**Exercise description:**
Copy all entries exactly.
------------
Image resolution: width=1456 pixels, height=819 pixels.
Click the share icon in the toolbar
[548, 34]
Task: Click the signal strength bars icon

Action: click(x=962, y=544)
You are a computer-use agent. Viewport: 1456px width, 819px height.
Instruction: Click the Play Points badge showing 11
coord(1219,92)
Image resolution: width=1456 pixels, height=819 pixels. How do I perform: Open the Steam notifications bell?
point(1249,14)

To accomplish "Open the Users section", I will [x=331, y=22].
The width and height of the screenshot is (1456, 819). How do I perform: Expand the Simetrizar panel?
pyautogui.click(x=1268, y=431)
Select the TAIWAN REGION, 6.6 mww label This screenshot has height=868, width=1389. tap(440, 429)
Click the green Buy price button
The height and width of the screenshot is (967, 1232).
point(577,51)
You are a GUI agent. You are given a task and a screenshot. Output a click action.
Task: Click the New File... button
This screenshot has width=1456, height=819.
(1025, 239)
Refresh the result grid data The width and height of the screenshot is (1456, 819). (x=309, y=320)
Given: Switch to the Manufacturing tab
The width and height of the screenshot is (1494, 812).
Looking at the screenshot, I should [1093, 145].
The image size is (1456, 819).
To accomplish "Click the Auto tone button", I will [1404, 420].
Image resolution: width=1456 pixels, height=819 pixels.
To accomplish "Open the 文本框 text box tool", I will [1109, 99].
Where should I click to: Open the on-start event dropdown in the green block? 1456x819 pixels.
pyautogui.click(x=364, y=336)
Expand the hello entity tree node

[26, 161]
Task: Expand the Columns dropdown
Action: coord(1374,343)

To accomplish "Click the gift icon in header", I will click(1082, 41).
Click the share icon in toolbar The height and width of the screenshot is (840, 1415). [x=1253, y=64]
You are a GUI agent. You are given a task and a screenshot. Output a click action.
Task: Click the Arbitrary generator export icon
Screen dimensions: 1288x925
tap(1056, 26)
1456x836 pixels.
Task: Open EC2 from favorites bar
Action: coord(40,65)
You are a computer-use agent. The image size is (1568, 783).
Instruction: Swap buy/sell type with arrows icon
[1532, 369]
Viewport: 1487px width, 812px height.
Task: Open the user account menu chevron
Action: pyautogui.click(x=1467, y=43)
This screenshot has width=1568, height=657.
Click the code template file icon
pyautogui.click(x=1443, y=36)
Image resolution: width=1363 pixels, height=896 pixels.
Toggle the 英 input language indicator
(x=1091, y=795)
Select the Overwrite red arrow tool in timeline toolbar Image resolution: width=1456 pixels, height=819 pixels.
------------
**Response to this exercise:**
Image resolution: width=1456 pixels, height=819 pixels.
Click the share icon in the toolbar
[548, 34]
Task: Click the signal strength bars icon

Action: click(x=962, y=544)
You are a computer-use agent. Viewport: 1456px width, 819px height.
Instruction: Click the Play Points badge showing 11
coord(1219,92)
Image resolution: width=1456 pixels, height=819 pixels. How do I perform: Open the Steam notifications bell?
point(1249,14)

To accomplish "Open the Users section", I will [x=331, y=22].
The width and height of the screenshot is (1456, 819). How do I perform: Expand the Simetrizar panel?
pyautogui.click(x=1268, y=431)
Select the TAIWAN REGION, 6.6 mww label This screenshot has height=868, width=1389. tap(440, 429)
Click the green Buy price button
The height and width of the screenshot is (967, 1232).
point(577,51)
You are a GUI agent. You are given a task and a screenshot. Output a click action.
Task: Click the New File... button
This screenshot has width=1456, height=819.
(1025, 239)
Refresh the result grid data The width and height of the screenshot is (1456, 819). (x=309, y=320)
Given: Switch to the Manufacturing tab
The width and height of the screenshot is (1494, 812).
Looking at the screenshot, I should [1093, 145].
The image size is (1456, 819).
To accomplish "Click the Auto tone button", I will [1404, 420].
Image resolution: width=1456 pixels, height=819 pixels.
To accomplish "Open the 文本框 text box tool", I will [1109, 99].
Where should I click to: Open the on-start event dropdown in the green block? 1456x819 pixels.
pyautogui.click(x=364, y=336)
Expand the hello entity tree node

[26, 161]
Task: Expand the Columns dropdown
Action: coord(1374,343)

To accomplish "Click the gift icon in header", I will click(1082, 41).
Click the share icon in toolbar The height and width of the screenshot is (840, 1415). [x=1253, y=64]
You are a GUI agent. You are given a task and a screenshot. Output a click action.
Task: Click the Arbitrary generator export icon
Screen dimensions: 1288x925
tap(1056, 26)
1456x836 pixels.
Task: Open EC2 from favorites bar
Action: coord(40,65)
You are a computer-use agent. The image size is (1568, 783).
Instruction: Swap buy/sell type with arrows icon
[1532, 369]
Viewport: 1487px width, 812px height.
Task: Open the user account menu chevron
Action: pyautogui.click(x=1467, y=43)
This screenshot has width=1568, height=657.
Click the code template file icon
pyautogui.click(x=1443, y=36)
Image resolution: width=1363 pixels, height=896 pixels.
Toggle the 英 input language indicator
(x=1091, y=795)
Select the Overwrite red arrow tool in timeline toolbar Image resolution: width=1456 pixels, height=819 pixels.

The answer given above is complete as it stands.